Exercise objective:
Please transcribe every entry below exactly, without including the pictures.

Records for processing:
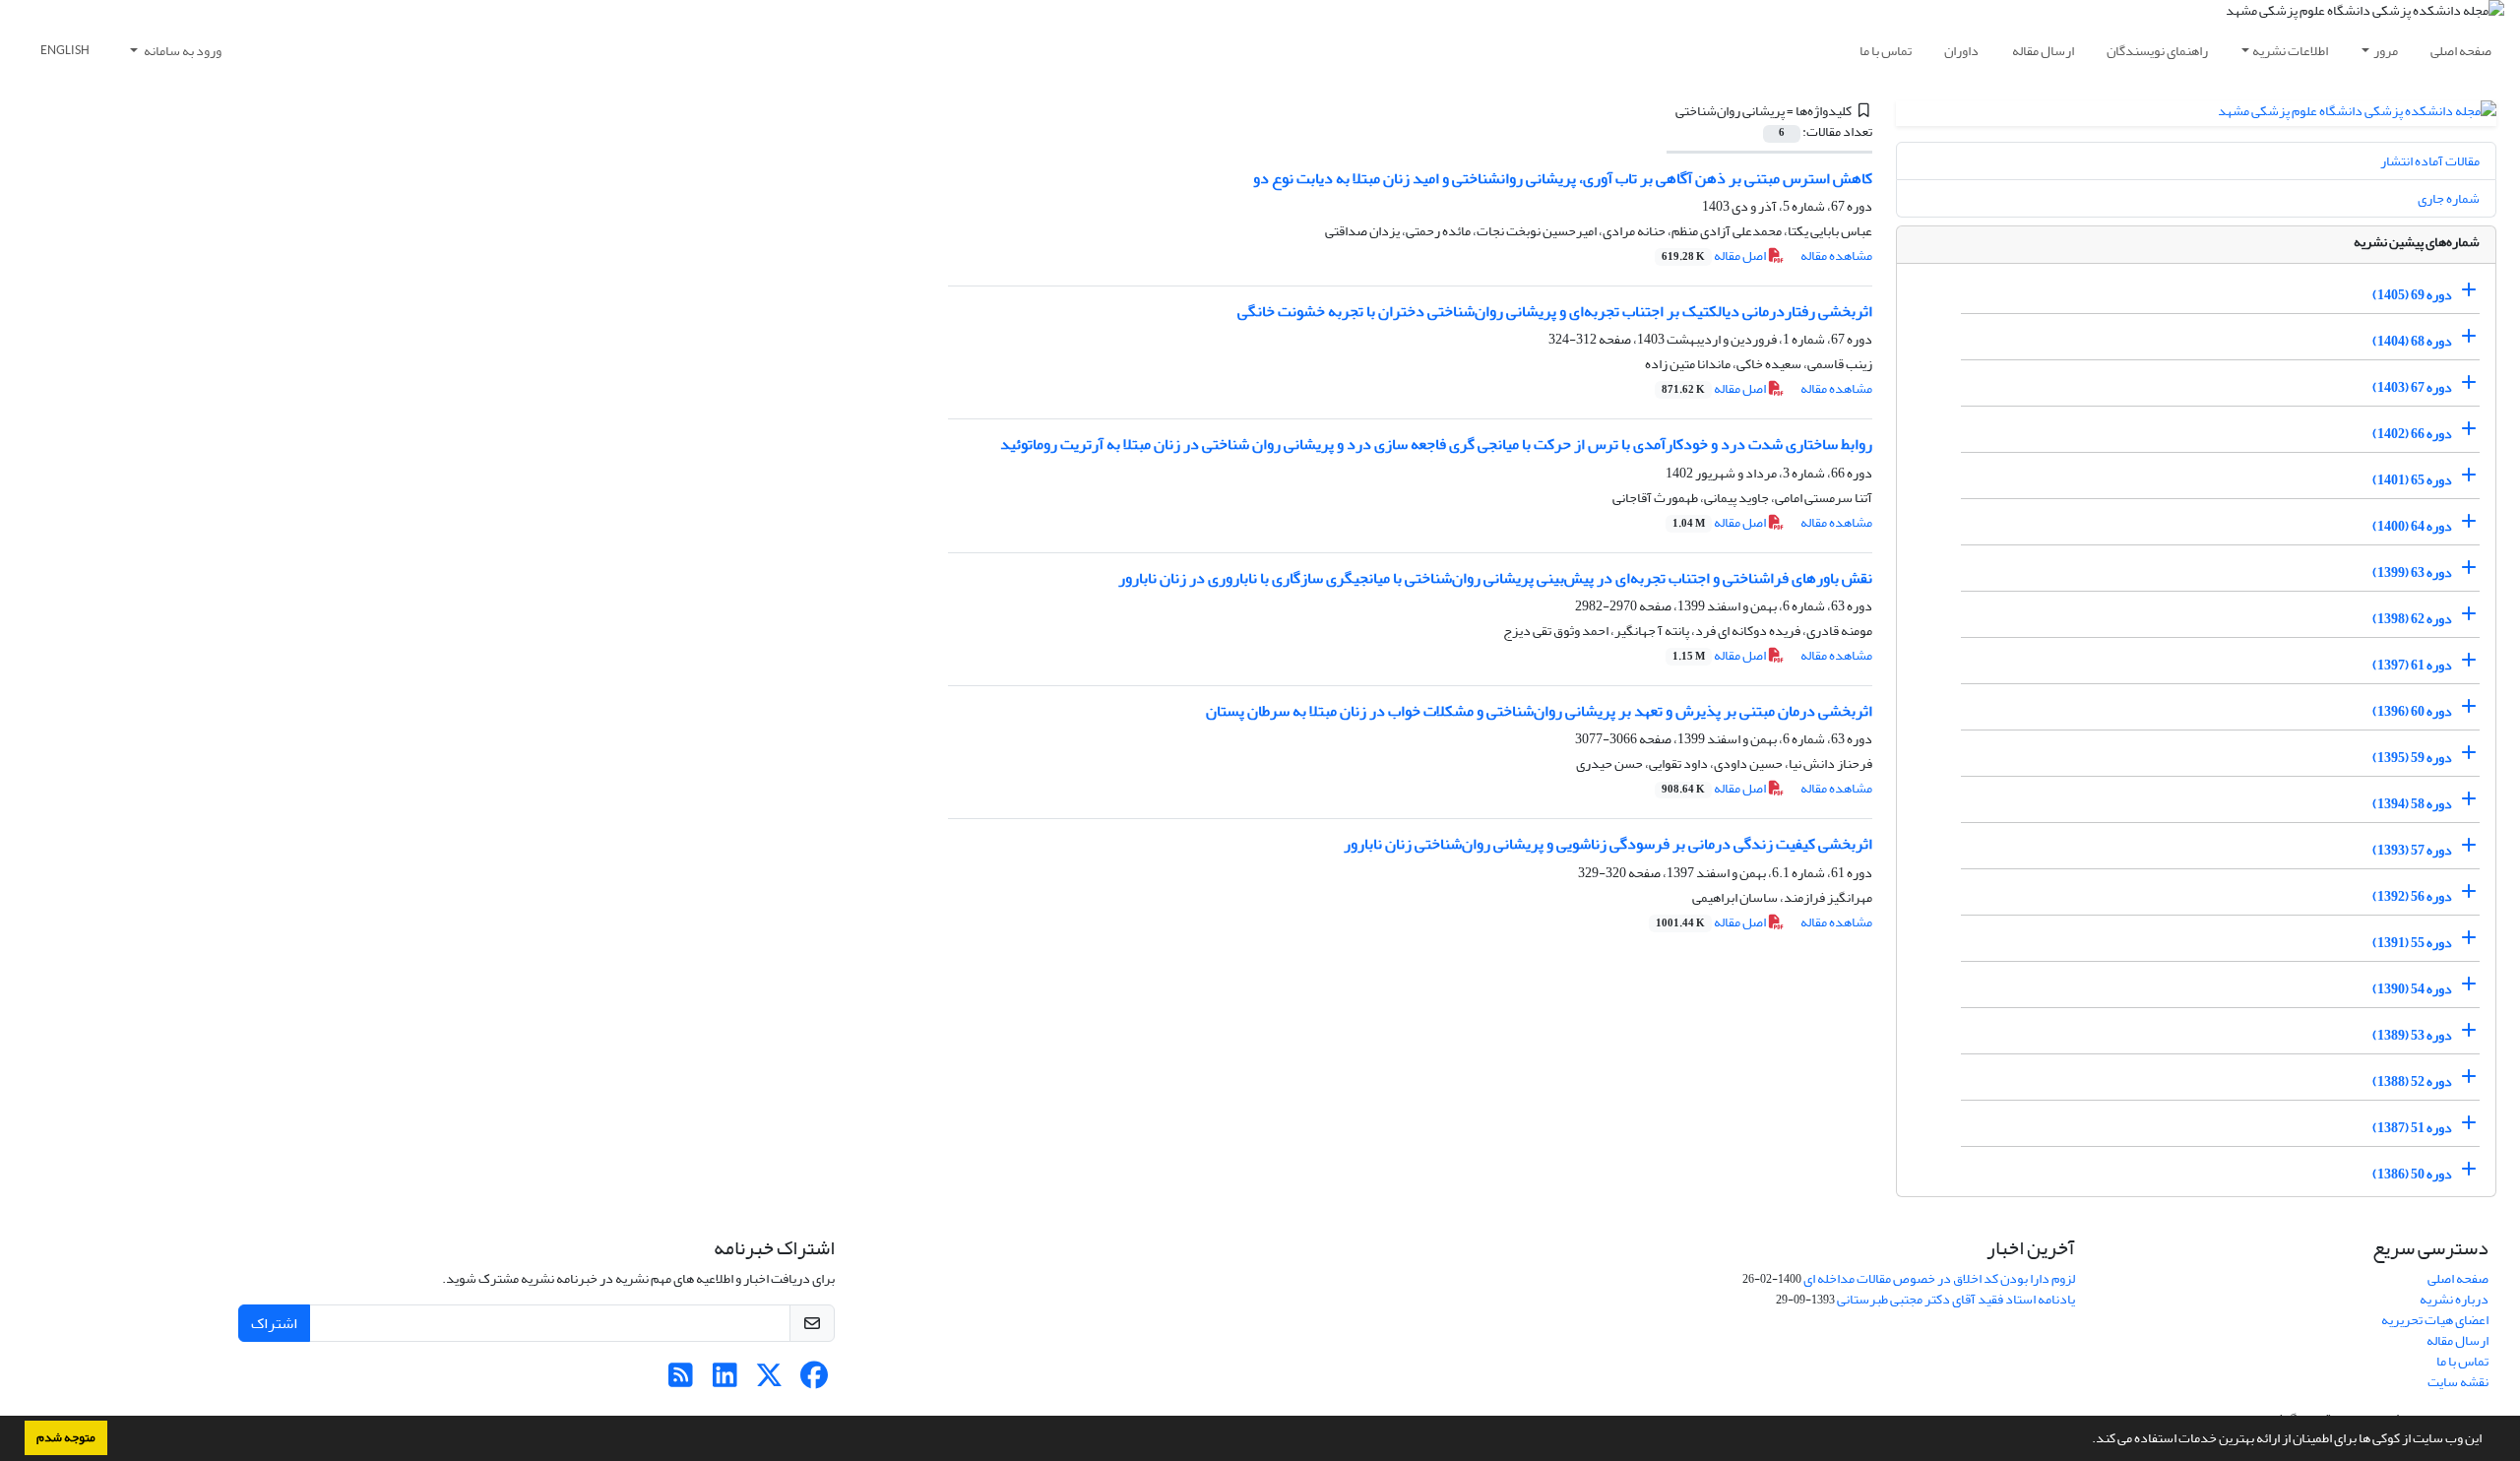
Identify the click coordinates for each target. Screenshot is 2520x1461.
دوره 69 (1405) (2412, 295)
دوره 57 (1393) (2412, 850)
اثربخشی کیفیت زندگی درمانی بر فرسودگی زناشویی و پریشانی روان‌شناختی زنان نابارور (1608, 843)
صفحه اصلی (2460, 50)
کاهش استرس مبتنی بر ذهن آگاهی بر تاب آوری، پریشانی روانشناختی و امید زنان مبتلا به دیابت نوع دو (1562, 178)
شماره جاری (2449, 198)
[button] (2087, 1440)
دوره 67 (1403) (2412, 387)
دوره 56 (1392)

Answer to the exercise:
Identify the click coordinates for each target. Screenshot is 2520x1461.
دوره 69 (1405) (2412, 295)
دوره 57 (1393) (2412, 850)
اثربخشی کیفیت زندگی درمانی بر فرسودگی زناشویی و پریشانی روان‌شناختی زنان نابارور (1608, 843)
صفحه اصلی (2460, 50)
کاهش استرس مبتنی بر ذهن آگاهی بر تاب آوری، پریشانی روانشناختی و امید زنان مبتلا به دیابت نوع دو (1562, 178)
شماره جاری (2449, 198)
[button] (2087, 1440)
دوره 67 (1403) (2412, 387)
دوره 56 (1392)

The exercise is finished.